During the class—mandatory for anyone earning over $50,000 at the Company, incidentally—some lady named Trudy* actually starts bitching about it. Things haven’t been right since we rolled up the new CRM application, she says. There’s no help desk. I couldn’t believe what I was hearing. Does this ridiculous, menial, little peon—from accounts receivable, of all departments—really think she is “speaking truth to power” here?
The CRM consultant—who happens to be a Big Media Company Player through and through—issues Trudy the old “let’s talk out your work-related issue, even though you and I both know nothing will change the software rollout” invitation, and asks her for more information. It’s a damn shame he can’t say what his eyes are telling me he wants to say.
His exact words are, “That’s an interesting observation, Trudy. I’ll bet, when the rollout is complete, we can find you a CRM software person to sit down with your team and get everybody up to speed. Let’s discuss this in more detail offline, and we’ll get to the bottom of this training issue. Anyone else want to share a similar experience?”
What he wants to say goes a little like: “Shut the fuck up and read the manual like everyone else.” But he doesn’t cave to the urge. Oh, well. Can’t wait for the “Violence in the Workplace” mini-session next week!
The 2.5 percent Solution
A merrier Christmas, Bob, my good fellow, than I have given you for many a year! I’ll raise your salary, and endeavour to assist your struggling family, and we will discuss your affairs this very afternoon, over a Christmas bowl of smoking bishop, Bob! Make up the fires, and buy another coal-scuttle before you dot another “i,” Bob Cratchit.
I love Big Media Company. After capping annual raises at 2.5 percent a year sometime back in 1973, we have editors at our company who literally bring a can of Friskies to work for lunch. With gas at $8 a gallon, the price of cigarettes going through the roof, and the general expense living in New York creates, the 2.5 percent raise policy means that, with inflation, the Big Media employee effectively gets a pay cut each year. Half of our guys live in Brooklyn—and not the nice part either (unless you know something about the J train that I don’t).
Not everybody’s hurting, though. The sales guy who’s consistently bringing in the cash isn’t complaining—and when he is, the boss usually busts his ass to find that extra $10 grand to placate him so he doesn’t have to go through the hell of hiring and training somebody else.
Editors? Slap them in front of a Mac and a telephone, and throw them a decent pizza party every once in a while, and you’re good to go. There are a billion budding Noam Chomskys ready to “cut their teeth” with some “good writing experience” at Big Media Company. It makes me sick.
|That’s when I knew publishing was a big racket. It was also when I knocked on the publisher’s door to switch into a job selling ad space.|
I used to be an editor. I remember the day I switched to sales. It was when I recommended a guy I knew as a salesman for a job at my magazine. He came in knowing fuck-all about the Industry, and started off making about $40,000 more than me right off the bat—all before he had even sold his first ad. That’s when I knew publishing was a big racket. Not coincidentally, it was also when I knocked on the publisher’s door to switch into a job selling ad space.

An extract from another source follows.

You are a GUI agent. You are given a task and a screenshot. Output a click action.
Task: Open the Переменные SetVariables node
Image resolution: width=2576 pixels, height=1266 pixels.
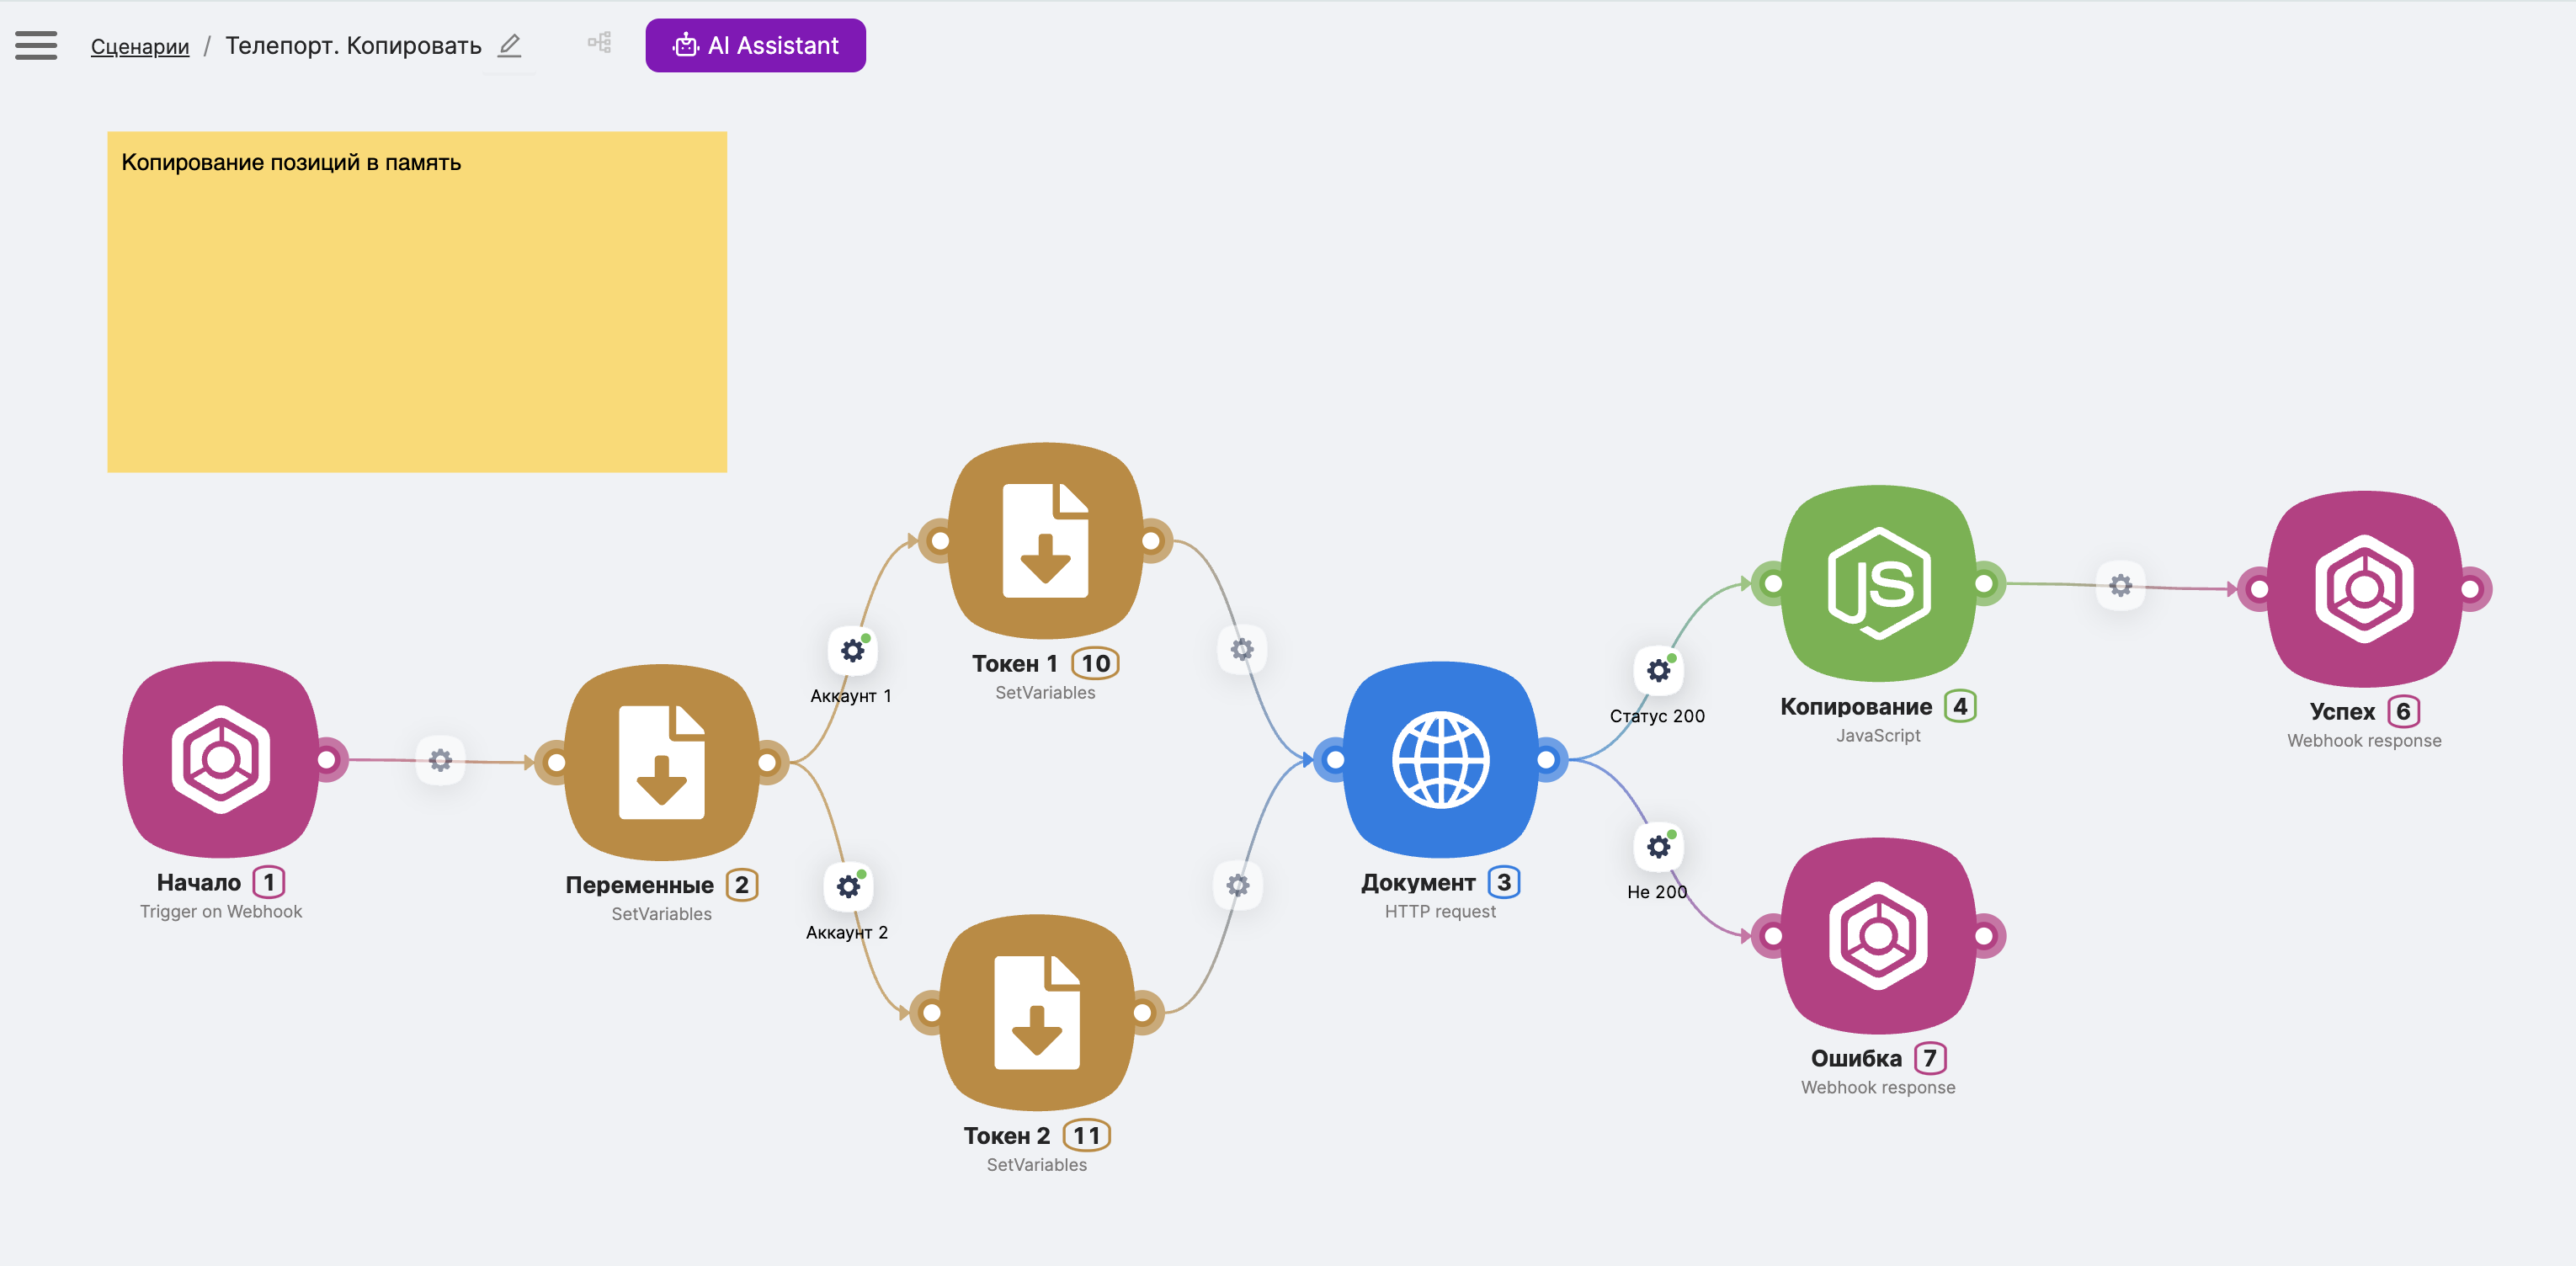[x=661, y=762]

Although I still regret the day I left editorial, it’s pretty much been steady roast beef on a roll with extra lettuce and tomato every since, and that Friskies can hang out in the cabinet until I get a cat.
I guess my English teacher knew what he was talking about. He told us to get a job as a garbage man (or anything providing a steady income), so we could afford to write. If you want to be a writer, why not be an ad salesman to pay the bills?